_SOURCE MATERIAL_:
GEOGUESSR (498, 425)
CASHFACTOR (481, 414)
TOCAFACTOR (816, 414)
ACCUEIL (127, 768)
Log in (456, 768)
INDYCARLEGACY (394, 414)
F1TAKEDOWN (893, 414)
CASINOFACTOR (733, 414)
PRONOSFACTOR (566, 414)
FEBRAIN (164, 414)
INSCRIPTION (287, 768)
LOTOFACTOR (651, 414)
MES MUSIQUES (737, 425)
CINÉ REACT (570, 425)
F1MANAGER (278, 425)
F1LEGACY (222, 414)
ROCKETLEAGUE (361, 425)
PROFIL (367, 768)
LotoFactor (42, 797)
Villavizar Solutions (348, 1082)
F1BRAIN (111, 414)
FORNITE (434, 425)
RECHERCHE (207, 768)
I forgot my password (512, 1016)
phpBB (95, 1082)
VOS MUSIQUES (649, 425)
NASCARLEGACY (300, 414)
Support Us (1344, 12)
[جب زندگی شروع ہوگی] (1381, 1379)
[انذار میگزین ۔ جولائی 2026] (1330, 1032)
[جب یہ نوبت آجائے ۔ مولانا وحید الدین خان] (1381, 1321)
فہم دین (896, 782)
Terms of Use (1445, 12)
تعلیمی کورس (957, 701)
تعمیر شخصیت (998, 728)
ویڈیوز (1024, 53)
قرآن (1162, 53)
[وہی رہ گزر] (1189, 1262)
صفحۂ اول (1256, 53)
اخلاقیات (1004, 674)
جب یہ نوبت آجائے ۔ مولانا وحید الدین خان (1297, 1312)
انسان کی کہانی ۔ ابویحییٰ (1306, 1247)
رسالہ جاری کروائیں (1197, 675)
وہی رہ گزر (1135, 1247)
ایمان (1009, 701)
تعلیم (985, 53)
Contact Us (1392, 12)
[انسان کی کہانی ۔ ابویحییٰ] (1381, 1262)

_EXERCISE BRIEF_: State how many lines in the listing above contain "کہانی". Offer nothing besides that number.

_FINAL ANSWER_: 2